Ask the typical American rock fan about German music, and most likely you will get a blank stare, or perhaps some talk about Kraftwerk. While it’s true that bands like Kraftwerk and Can helped lay the groundwork for techno and art-rock, Germany has spawned some of the world’s greatest guitar bands as well. Beginning with The Scorpions, who released their first proper album in 1972, German rock has had hard-rock strains that stand up to the best heavy metal from other countries. Don’t believe it? Then check out the following German bands, all of whom deserve a prime spot in the heavy metal pantheon.
Founded more than 40 years ago by long-time Flying V player Rudolf Schenker, The Scorpions (sometimes called, simply, Scorpions) set a standard by which other heavy metal bands have often measured themselves. The group also served an incubator for Schenker’s gifted younger brother, Michael Schenker, who brought his own Flying V expertise to the band at age 17. The Scorpions classic anthem, “Rock You Like a Hurricane,” earned the Number 18 spot on VH1’s “100 Greatest Hard Rock Songs” of all-time. Last year, the band announced their decision to retire from touring, but they continue to work on new material.

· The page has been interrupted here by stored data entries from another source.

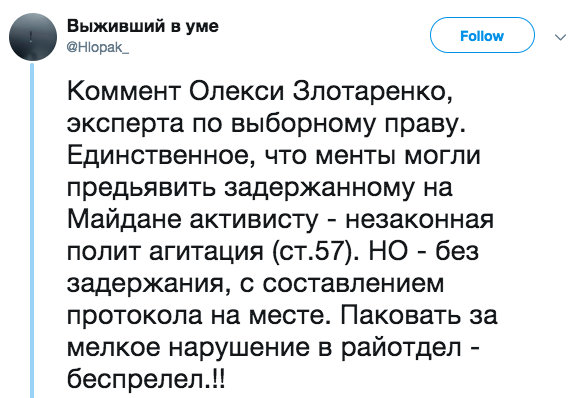Select the text 'эксперта по выборному праву'
The height and width of the screenshot is (398, 584).
click(265, 124)
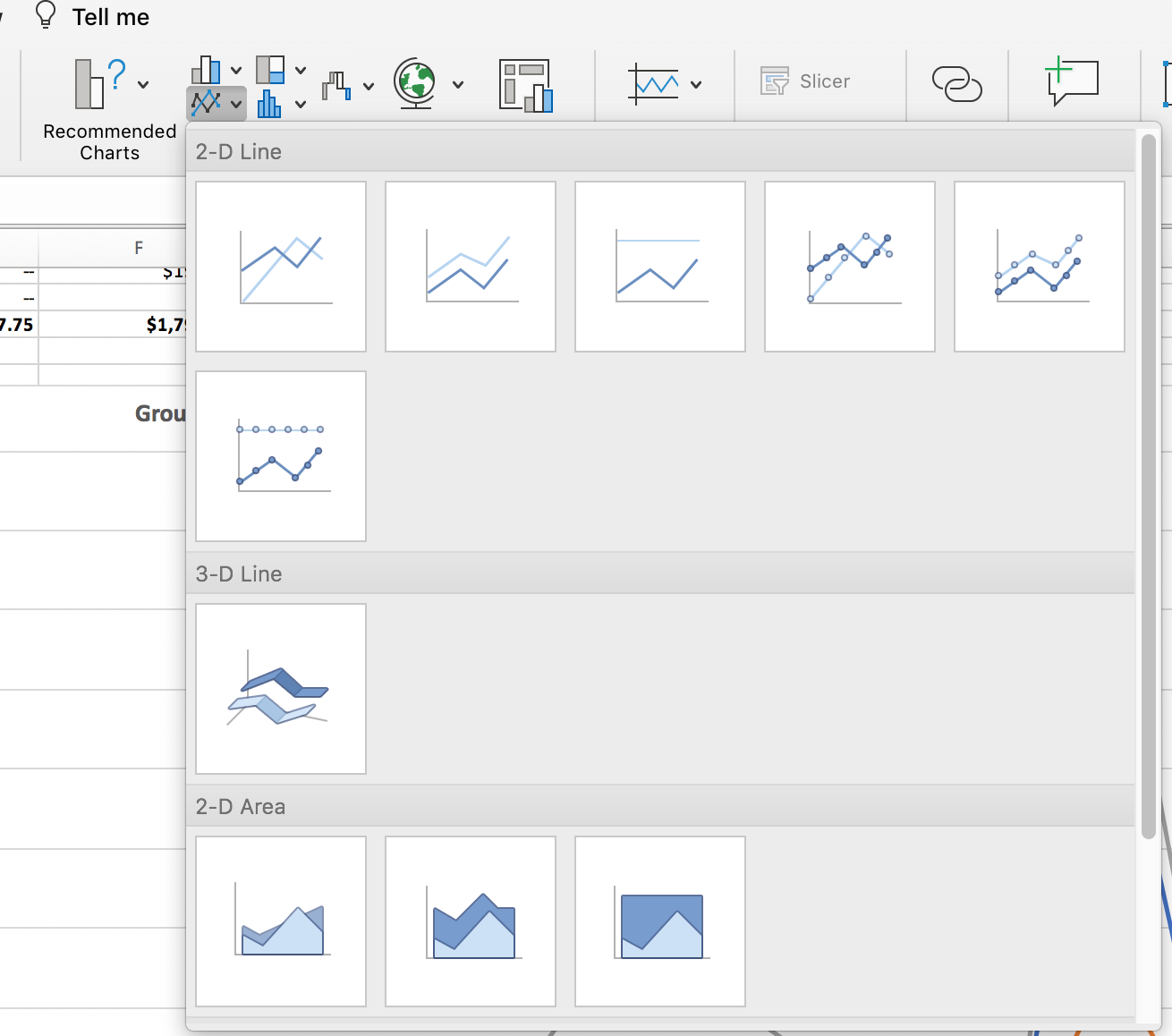This screenshot has height=1036, width=1172.
Task: Choose Stacked Line with Markers chart
Action: [x=1040, y=267]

With their furious tempos and rapid-fire riffage, Accept played a crucial role in the rise of thrash metal. A devoted Flying V player for years, guitarist Wolf Hoffman helped lay the groundwork for the genre on albums like 1982’s Restless and Wild and 1983’s Balls to the Wall, both of which are speed-metal masterpieces. Accept never reached the heights in America that they achieved in the rest of the world, but their reputation among their fellow musicians is stellar. With Hoffman on-board, Accept reformed in 2010 and released their 13th studio album, Stalingrad, this past April.
Formed in 1989, Oomph! blazed a smoking trail for nearly every German industrial-goth band (including Rammstein) that came in their wake. Starting out as an electronica band, the group switched in the mid ‘90s to a guitar-driven style while continuing to incorporate their electro roots. In a 2008 interview with Radio Metal, lead singer Dero Goi said Oomph’s goal was “to combine the cold electronica appeal of the 80’s with a rough, dirty metal hard-rock sound.” Guitarists Andreas Crap and Robert Flux comprise the dual-guitar attack that drives Oomph!’s inventive style.
Formed in 1994, Rammstein is the most successful band to emerge from Germany’s “Neue Deutsche Harte” (translation: “new German hardness”) scene. Sporting an industrial sound and a flair for theatrics that’s operatic in scale, the band straddles the line between prog-metal and goth-rock. In addition to playing a Les Paul Studio guitar, Guitarist Paul Landers often delivers his incendiary riffs on a satin-black Paul Landers Signature model, sometimes played in a dropped-C or dropped-D tuning.
Guano Apes’ career took flight in 1996 when they won a “Local Heroes” competition staged by VIVA, Germany’s music TV channel. Fronted by charismatic female singer Sandra Nasic, the band achieved international acclaim for an alternative-rock style that fuses pop, metal and rap. In a sign of the times, the band is currently on break while Nasic participates as a judge on the German edition of The X Factor. Guano Apes’ guitarist, Henning Rumenapp, often favors a Les Paul for delivering his crushing riffs.
One of Germany’s preeminent bands from 1980 to 2004, Bohse Onkelz evolved from three-chord punk devotees into one of heavy metal’s most explosive units. Tragedy and controversy dogged the group in the ‘90s, but in 2003 they got a big dose of cred when the Rolling Stones asked them to open a performance at Germany’s Hanover Fairground. The band’s farewell show, staged in June 2005 in Lusatia, Brandenburg, drew an audience of 120,000, making it the biggest open-air show ever by a German band. Guitarist Matthias “Gonzo” Rohr often favored Gibsons – including a Les Paul, an SG, and a beautiful EDS-1275 Doubleneck – throughout the band’s career.
Formed in 1984 by German multi-instrumentalist Sascha Konietzko, KMFDM is considered by many to be the first band to bring industrial music into the mainstream. Electronica, samples, and heavy-metal guitar are all part of the group’s sonic arsenal, which Konietzko refers to as “the ultra-heavy beat.” A variety of guitarists have played with KMFDM through the years, and indeed Ministry founder Al Jourgensen once described KMFDM as "a battalion of guitars marching through Europe." British guitarist Jules Hodgson, who’s been splitting his time between KMFDM and his side-band, the Spittin’ Cobras, is a devoted SG player.